:: WHAT IS BEING ASKED ::
Swap "Hierarchy" for "Tree view" in the lines from the first one through the line with "Naam (86, 338)", changing nothing else, and leave the pictures out.

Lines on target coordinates
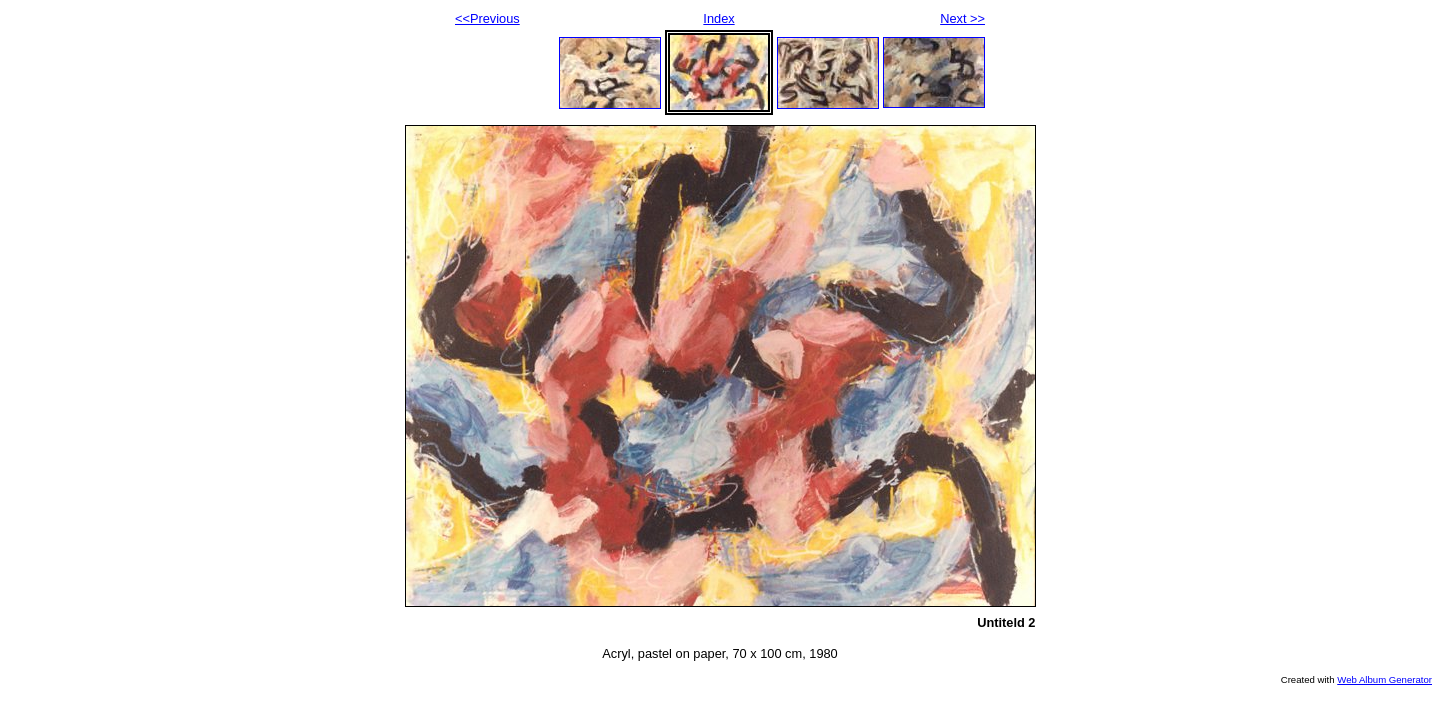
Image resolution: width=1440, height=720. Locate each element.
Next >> (962, 18)
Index (718, 18)
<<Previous (487, 18)
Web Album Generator (1384, 679)
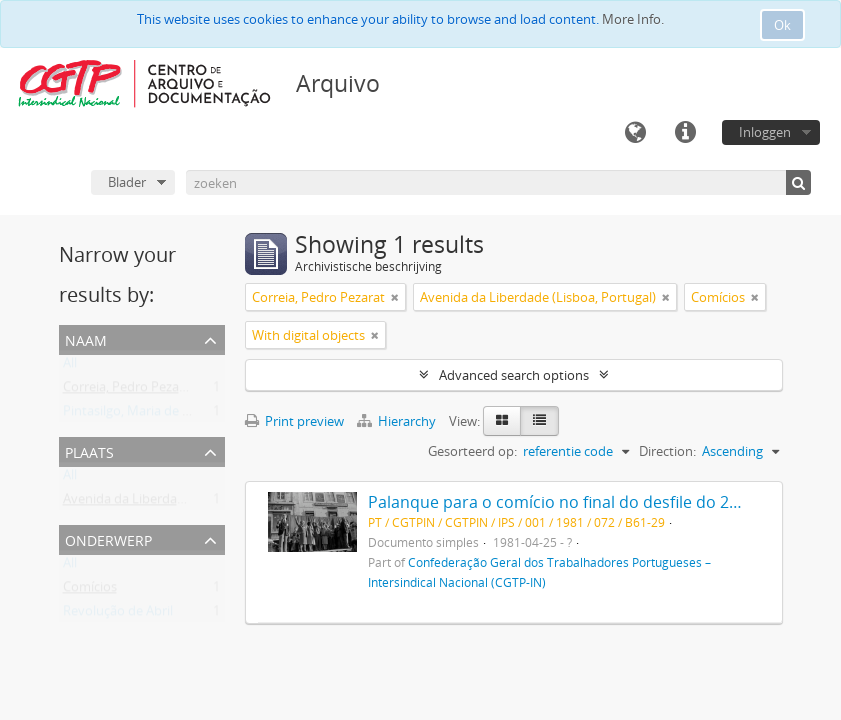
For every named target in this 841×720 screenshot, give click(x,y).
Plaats (89, 450)
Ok (782, 25)
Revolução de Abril (118, 615)
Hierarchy (398, 421)
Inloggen (765, 132)
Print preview (294, 421)
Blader (127, 182)
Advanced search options (514, 375)
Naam (86, 338)
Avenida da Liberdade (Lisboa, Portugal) (181, 503)
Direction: (667, 451)
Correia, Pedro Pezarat (129, 391)
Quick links (685, 133)
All (70, 367)
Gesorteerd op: (472, 451)
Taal (635, 133)
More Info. (633, 19)
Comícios (90, 591)
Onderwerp (108, 538)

:: CORRECT OUTPUT ::
Image resolution: width=1440, height=720. Locate each element.
Next >> (962, 18)
Index (718, 18)
<<Previous (487, 18)
Web Album Generator (1384, 679)
For every named target in this 841×720 screenshot, give click(x,y).
Plaats (89, 450)
Ok (782, 25)
Revolução de Abril (118, 615)
Tree view (398, 421)
Inloggen (765, 132)
Print preview (294, 421)
Blader (127, 182)
Advanced search options (514, 375)
Naam (86, 338)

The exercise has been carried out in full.